Saturday, July 6, 2013

Wedding and Cherries

We did it.  We finally got married!  It took us months to actually set the date, and then a week to plan the wedding.  It was perfect, and very low-cost! A friend of mine painstakingly made my dress, and it turned out graceful and beautiful.  The groom's suit was found at the thrift store.  We paid for a photographer with a veggie share, and the dressmaker's work with a work day at her house, home-made cheese, and herbs.  Seating was on home-made benches...boards supported on log sections, covered with a length of unbleached muslin.  My bouquet was collected from my parent's backyard.  A close friend made the cake, her sister did my hair, my sister made the flower decorations, bouquet, and some of the refreshments, and my mom made the rest of the refreshments.  That same sister also played the piano for the ceremony, perched up on the back of my brother's pickup truck.  I rode to the wedding in the back of a Madsen, pedaled by my father.

The ceremony was on land we lease, under a spreading cottonwood tree.  We had no attendants, a friend did the 'marrying', and there was no reception; just a simple dinner with family.   
We did take a short little honeymoon at Allegany State Park, in a rustic cabin beside a babbling brook.
 It was just what we needed...a little break before diving back into work on the houses and garden.  
I do thoroughly enjoy married life!
While my Dear Man and I were busy marrying and making merry, all the plants in our garden were busy growing...and the fruit trees were fruiting!  We recently picked the biggest Chinese Cabbage I've ever seen... 
Such a lovely head...it is very satisfying.
We also have Kohlrabi that is getting too big, broccoli and cauliflower growing to picking size, and cabbages swelling.  Frustratingly, varmints are getting into our fenced-off garden, and doing their best to destroy our crops! 
This spring we discovered four different cherry trees on our land...and they are all loaded with cherries!
And, for a day, with children...
We harvested quite the bounty!  Yum!

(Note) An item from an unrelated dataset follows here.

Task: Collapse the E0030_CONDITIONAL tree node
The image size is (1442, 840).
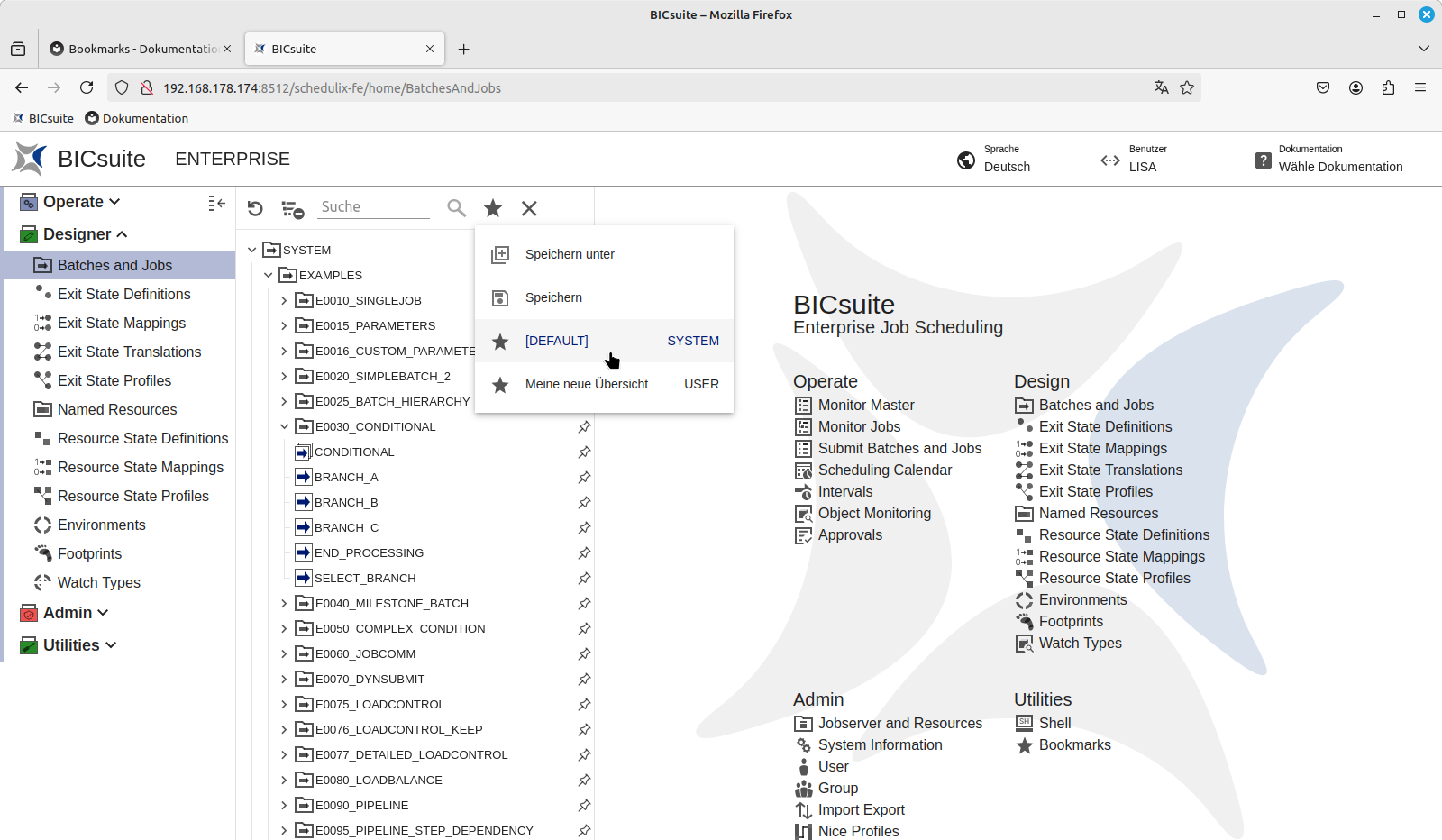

Yum!



Tuesday, May 7, 2013

Apple Blossoms!

The apples are in bloom!  Casting their sweet scent abroad and beautifying the view...



Thursday, April 25, 2013

Preparations and Plantings

Tomatoes, peppers, broccoli, celery, onions, eggplant, leeks, radicchio, cauliflower, cabbage, and ground cherries.  All these veggies we've started inside on the plant shelf my Dear Man threw together.
Tiny tomatoes...
Baby brassicas...
And the onions were finally planted out in the garden...somewhat overgrown and rootbound, but healthy!
My Man, with help from my brother, turned under the sod in the garden area, and we discovered that most of the ground is saturated with large railroad gravel!  We'll be pulling out rocks for years...but the dirt is lovely!
Pruning season is over, and we got more work done on the trees than we expected!  We did stretch the pruning season in order to get some of the most urgent cuts done...
Now to wait and see how they respond!
On another note...isn't the spring weather lovely, when it isn't pretending to be winter?

Tuesday, March 26, 2013

The Beginnings of New Beginnings

It is a new experience, planning a whole garden, just for two people.  I'm accustomed to planning the peppers for Mom's big garden (you can read about it here... Wilson Street Urban Farm) and helping out with the rest of it, but planning my own? and for just 2 people?  I'm trying, with plenty of help from my Man...
We started our onions and leeks earlier in March, and they are growing merrily on the mostly-assembled plant shelf with super-bright grow-lights.  
We started celery too, which is also growing...
Last fall we rushed a few garlic bulbs into the ground, and they are starting to grow, but unfortunately the frost heaved them out.  Next year we hopefully will have mulch to keep that from happening.  I don't know if they are salvageable...maybe once the ground thaws we'll be able to shove them back in.
  
On a different note...but not really that different...
My perfect future home with my Dear Man is in a little dilapidated city home (that was free!) at the end of a notorious dead end street in an area of Buffalo that few people want to move to.  The other thing that makes this ideal is the fact that there is a plot of land beside the house...and this plot of land is 6 acres of open grass, old apple trees, and tall cottonwoods.  Surrounding everything are train tracks.  Don't you agree?  Perfection.
The apple trees are old, neglected and in desperate need of tender loving care.  They have many broken and dead branches, and diseased and overcrowded limbs that we are trying to figure out how to start pruning.
The orchard is a little piece of heaven in the congestion of Buffalo for those who love and long for wide open skies... 
Our future garden plot....the orchard is behind the photographer (me).
I think I mentioned the house needs work....but can you see the new life thriving within?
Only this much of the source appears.